Indeed, you could quite happily assume that the joint wavefunction is the sum of two $1s$ hydrogenic wavefunctions, say,
$$
\psi_\mathrm{sum} (r_1, r_2) = \psi_{1s}(r_1) + \psi_{1s}(r_2).
$$
However, you get into trouble the minute you start wanting to use it.

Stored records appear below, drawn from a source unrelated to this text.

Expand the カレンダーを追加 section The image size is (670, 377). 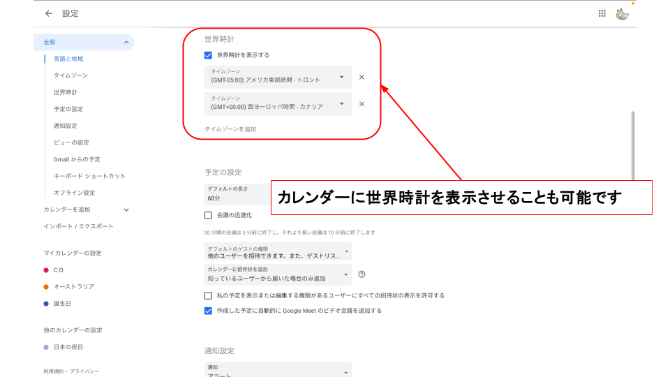pyautogui.click(x=126, y=209)
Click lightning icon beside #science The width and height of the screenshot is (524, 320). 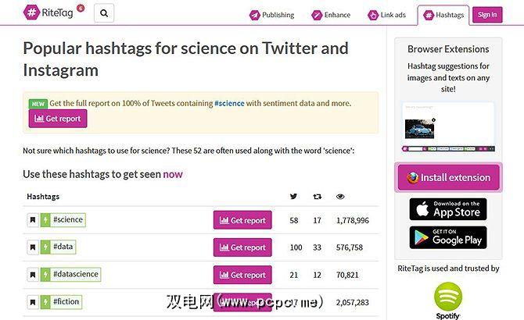44,220
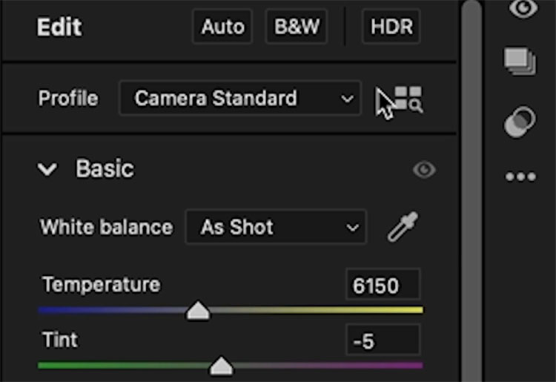556x382 pixels.
Task: Apply Auto adjustments
Action: [x=222, y=27]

To start with, consider the probability that the first electron is in the interval $[a,b]$, with no restrictions on $r_2$, which should naturally be given by the integral over the entire space of $r_2$:
\begin{align}
P_{(\rm sum)}(r_1\in[a,b])
& =
\int_a^b \mathrm dr_1 \int \mathrm dr_2 |\psi_\mathrm{sum}(r_1,r_2)|^2
\\ & =
\int_a^b \mathrm dr_1 \int \mathrm dr_2 |\psi_{1s}(r_1) + \psi_{1s}(r_2)|^2
\\ & =
\int_a^b \mathrm dr_1 \int \mathrm dr_2 \left[|\psi_{1s}(r_1)|^2 + 2\mathrm{Re}\left(\psi_{1s}(r_1)\psi_{1s}(r_2)^*\right) + |\psi_{1s}(r_2)|^2 \right].
\end{align}
This is going to give a fixed contribution of $[a,b]$ from the $|\psi_{1s}(r_2)|^2$ term (which then tells you that this probability doesn't even have the right units), and a contribution of $\infty$ from the $\int_a^b \mathrm dr_1|\psi_{1s}(r_1)|^2$ term (which is what really interests us) integrated over the unbounded interval $\int\mathrm dr_2$ with nothing to temper the $r_2$ dependence.

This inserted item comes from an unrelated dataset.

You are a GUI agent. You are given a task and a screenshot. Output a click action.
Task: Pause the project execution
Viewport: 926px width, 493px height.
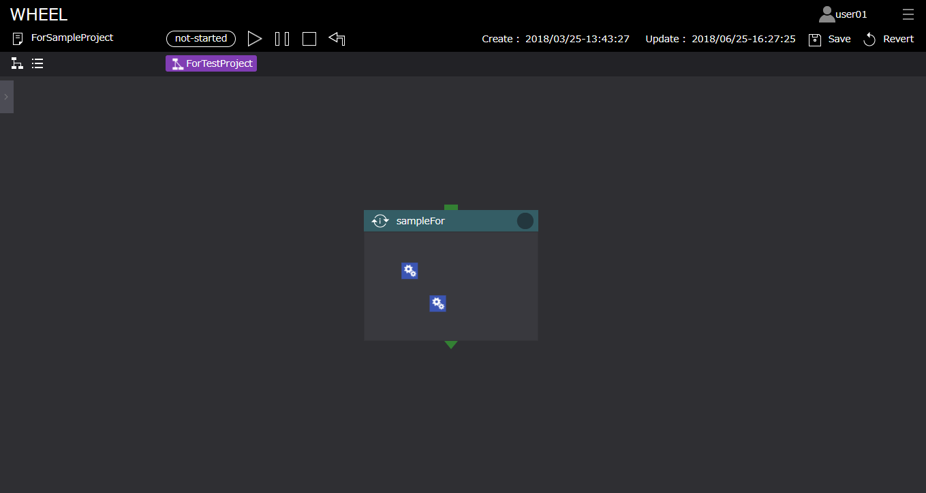click(282, 39)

Consider, on the other hand, the behaviour of the tensor-product wavefunction for this observable:
\begin{align}
P(r_1\in[a,b])
& =
\int_a^b \mathrm dr_1 \int \mathrm dr_2 |\psi(r_1,r_2)|^2
\\ & =
\int_a^b \mathrm dr_1 \int \mathrm dr_2 |\psi_{1s}(r_1)\psi_{1s}(r_2)|^2
\\ & =
\int_a^b \mathrm dr_1|\psi_{1s}(r_1)|^2 \int \mathrm dr_2 |\psi_{1s}(r_2)|^2
\\ & =
\int_a^b \mathrm dr_1|\psi_{1s}(r_1)|^2,
\end{align}
i.e. exactly what you need it to be.
OK, so that rules out one alternative, but it doesn't fully prove that the tensor product is the only working alternative. However , it does provide a harder criterion for what we need: we want the probability densities $|\psi_i(r_i)|^2$ to combine together like standard probability densities do when the underlying events are independent. In other words, the position-space probability density needs to be
$$
|\psi(r_1,r_2)|^2 = |\psi_{1s}(r_1)\psi_{1s}(r_2)|^2.
$$
By itself, that's not yet enough, but we can say more - we need this to work for all observables, not just for position-space measurements. This takes some doing, but one can show that when you do that general formalism, you just wind up at the universal property of the tensor product, which constrains the resulting structure to being canonically isomporphic to the tensor product.